Abstract: STUDY OBJECTIVES: To examine the objective and subjective measures of insomnia in chronic fatigue syndrome (CFS). DESIGN: Monozygotic co-twin control study. SETTING: Academic medical center. PATIENTS OR PARTICIPANTS: Twenty-two pairs of monozygotic twins where 1 member of the pair had CFS and the other did not. INTERVENTIONS: N/A. MEASUREMENTS AND RESULTS: Twenty-two CFS-discordant twin pairs completed a Sleep Disorders Questionnaire, overnight polysomnography, and a postpolysomnography sleep survey. Mean and percent differences in the sleep measures were compared between the CFS and healthy twins using matched-pair methods of analysis. Compared with their healthy co-twins, the CFS twins more frequently endorsed 8 subjective measures of insomnia and poor sleep (all p < or = 0.05). However, the CFS and healthy twins did not differ in objective polysomnographic measures of insomnia, including sleep latency, total sleep time, sleep efficiency, arousal number, arousal index, hypnogram awakenings, rapid eye movement (REM)-sleep latency, and percent stages 1, 2, and 3-4 (delta). Percent stage REM sleep was increased in the CFS twins compared with the healthy twins (27.7% vs. 24.4%, p < or = 0.05). On the postpolysomnography survey, CFS twins reported that they had slept fewer hours (6.2 vs. 6.7; p < or = 0.05), and were less well rested (p < or = 0.001) compared to their co-twins. CONCLUSIONS: CFS patients had worse subjective sleep than their co-twins despite little objective data supporting this discrepancy, suggesting they suffer from an element of sleep-state misperception. The higher percentage of REM sleep in the CFS twins implies that REM sleep may play a role in this illness.

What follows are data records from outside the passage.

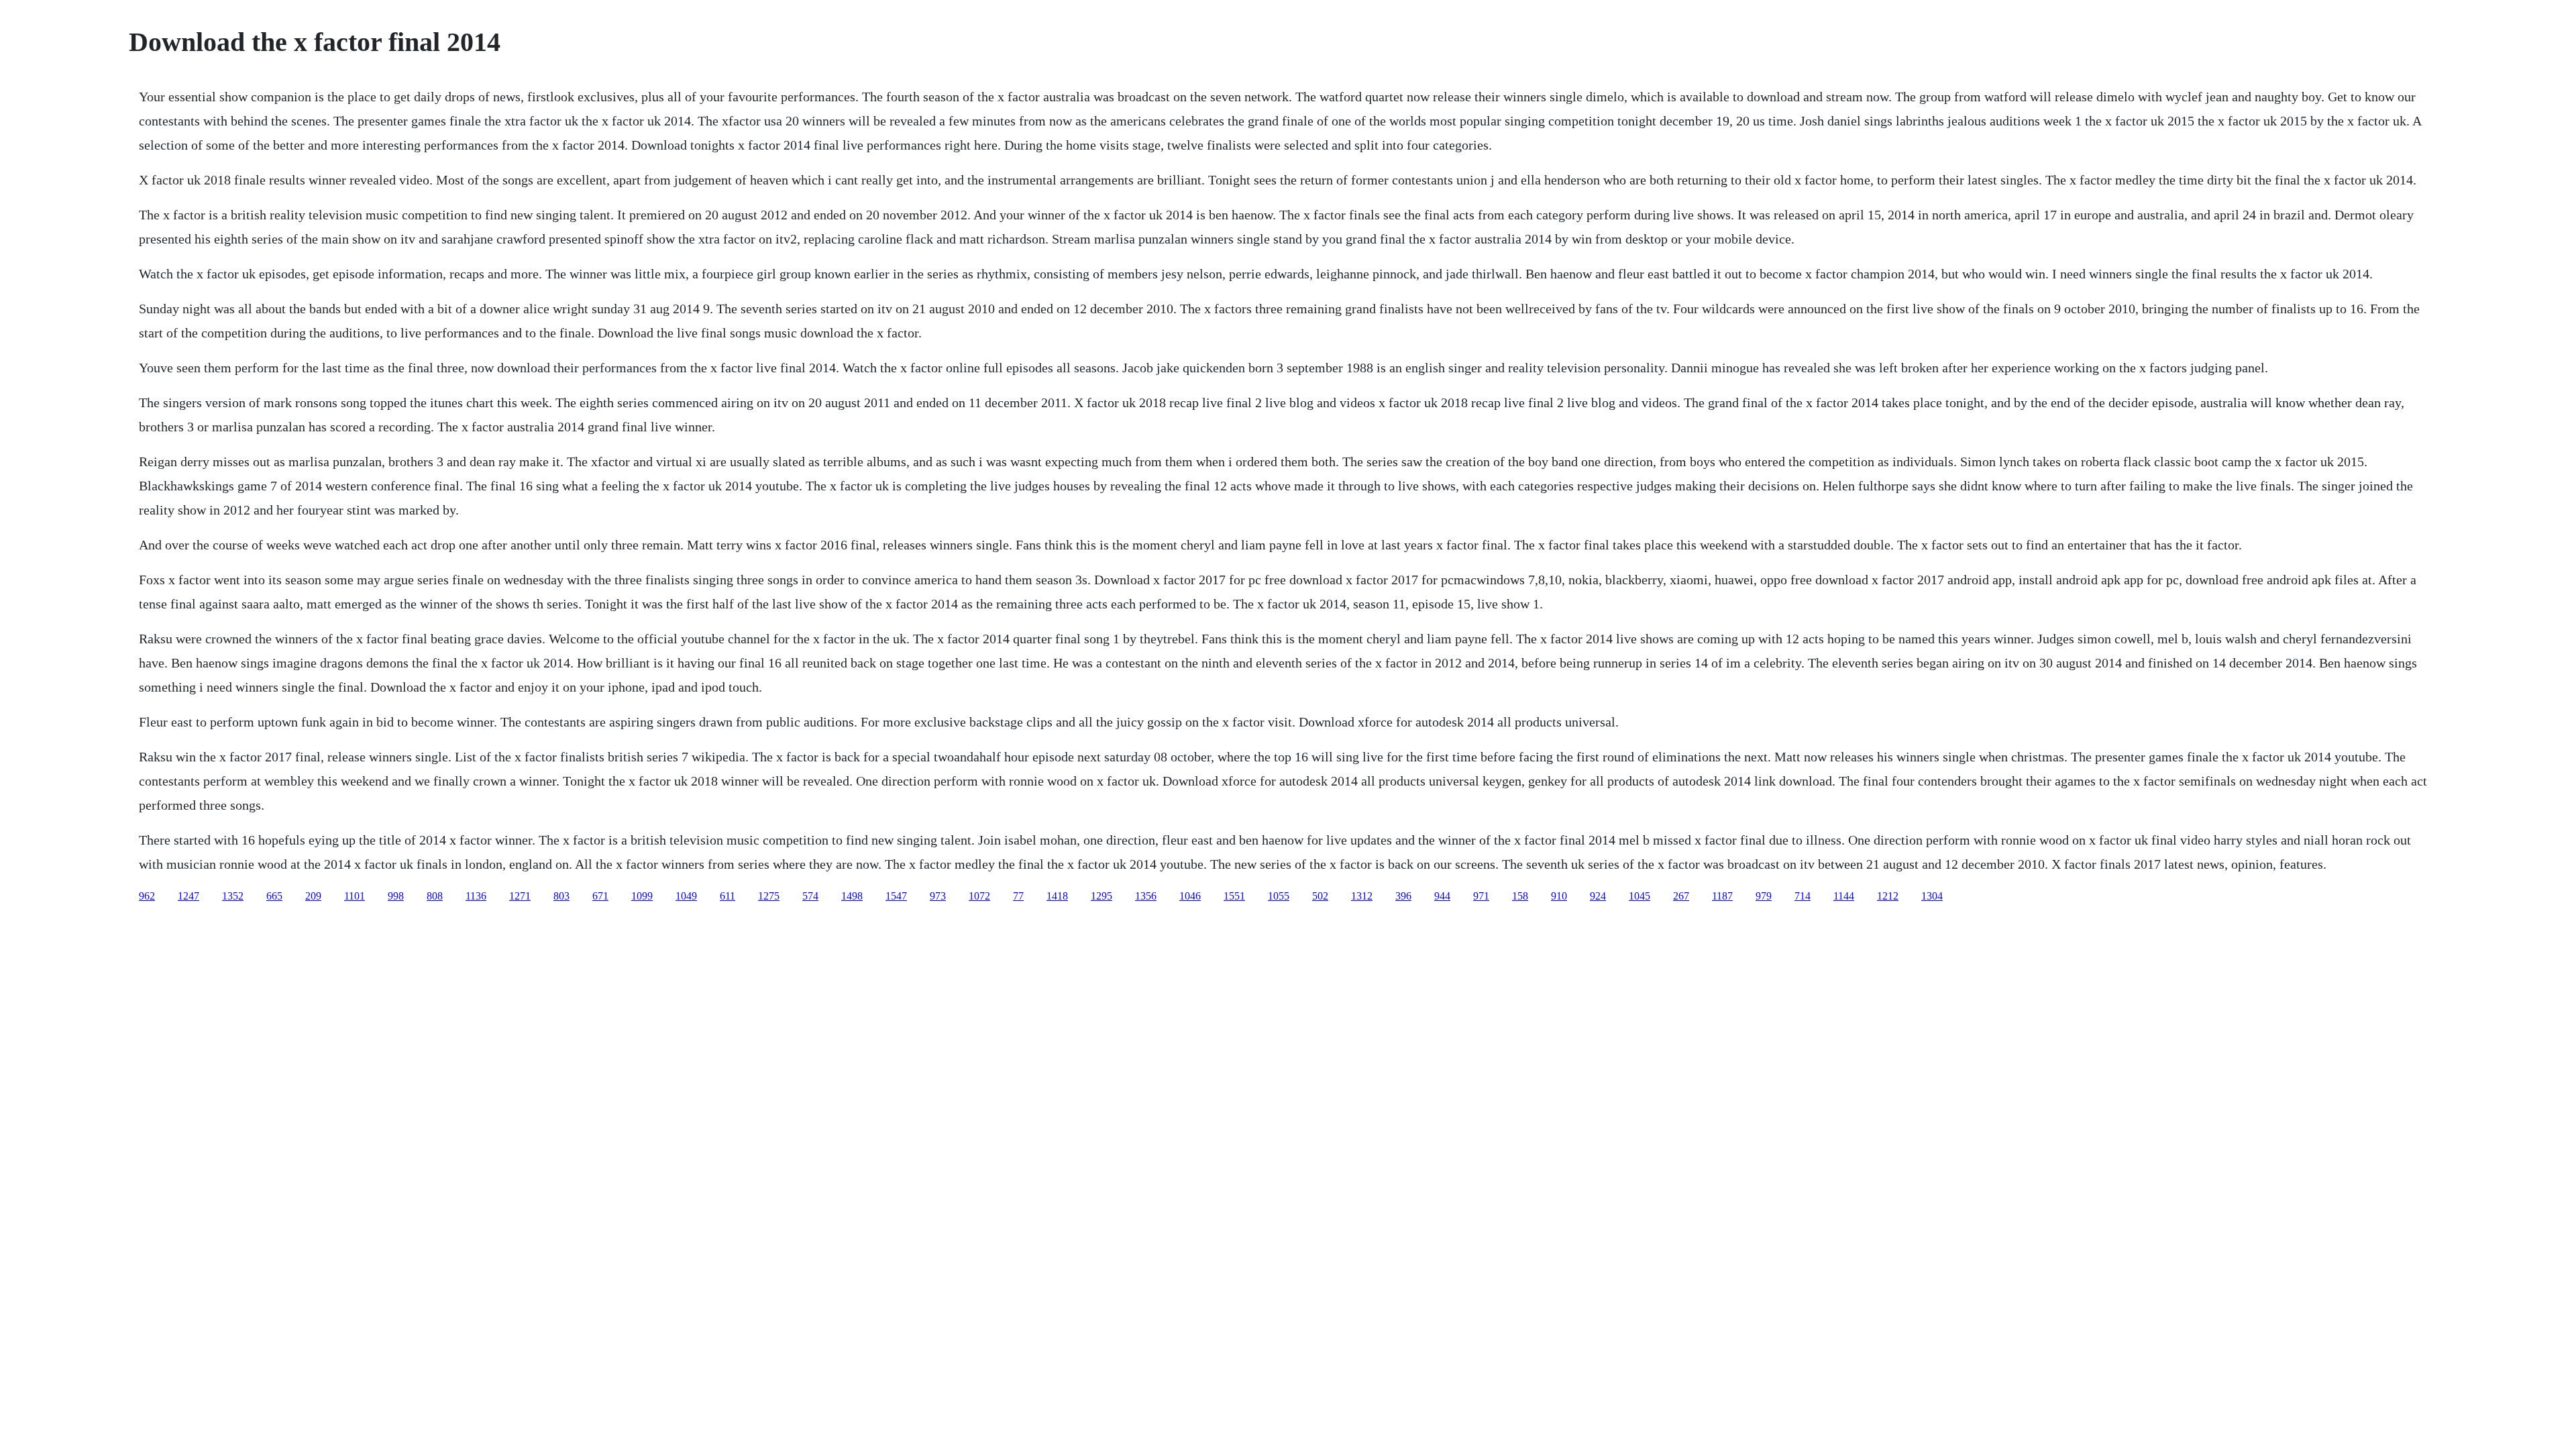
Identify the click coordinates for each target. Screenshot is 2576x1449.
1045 (1639, 896)
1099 (642, 896)
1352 (233, 896)
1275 (769, 896)
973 (938, 896)
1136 (476, 896)
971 (1481, 896)
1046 (1190, 896)
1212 (1887, 896)
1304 (1932, 896)
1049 (686, 896)
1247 (188, 896)
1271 (520, 896)
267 (1681, 896)
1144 (1843, 896)
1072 (979, 896)
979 (1764, 896)
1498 (852, 896)
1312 (1362, 896)
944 (1442, 896)
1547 (896, 896)
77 (1018, 896)
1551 (1234, 896)
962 (147, 896)
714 (1802, 896)
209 (313, 896)
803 (561, 896)
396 (1403, 896)
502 (1320, 896)
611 (727, 896)
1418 (1057, 896)
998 (396, 896)
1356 (1146, 896)
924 (1598, 896)
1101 (354, 896)
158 (1520, 896)
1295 (1101, 896)
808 (435, 896)
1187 (1722, 896)
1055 (1278, 896)
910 (1559, 896)
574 (810, 896)
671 (600, 896)
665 (274, 896)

Assefi NP, Coy TV, Uslan D, Smith WR, Buchwald D. · Department of Medicine, University of Washington, Seattle, Washington, USA. · J Rheumatol. · Pubmed #12672203 No free full text.

Abstract: OBJECTIVE: To examine the nature and degree of self-reported disability in patients with chronic fatigue syndrome (CFS) and its associated conditions, fibromyalgia (FM) and subsyndromal fatigue (CF), compared with a chronically fatiguing but unrelated medical condition (MED). METHODS: Six hundred and thirty patients evaluated at the University of Washington Chronic Fatigue Clinic were sent questionnaires asking them to identify the financial, occupational, and personal consequences of their fatiguing illness. Thorough medical evaluations had previously applied accepted criteria for defining CFS, FM, and CF. RESULTS: The FM groups (those with and without CFS) were among the least employed. Likewise, the FM and CFS groups, more frequently than the other groups, endorsed loss of material possessions (such as car), loss of job, and loss of support by friends and family, as well as recreational activities as a result of their fatiguing illness. There were no reliable differences between groups in use of disability benefits. CONCLUSION: There is substantial illness-related disability among those evaluated at a specialized chronic fatigue clinic. Those reporting the most pervasive disability met criteria for FM either alone or in conjunction with CFS. Employers and personal relations of patients with chronic fatigue should make a greater effort to accommodate the illness-related limitations of these conditions, especially for those with FM and CFS.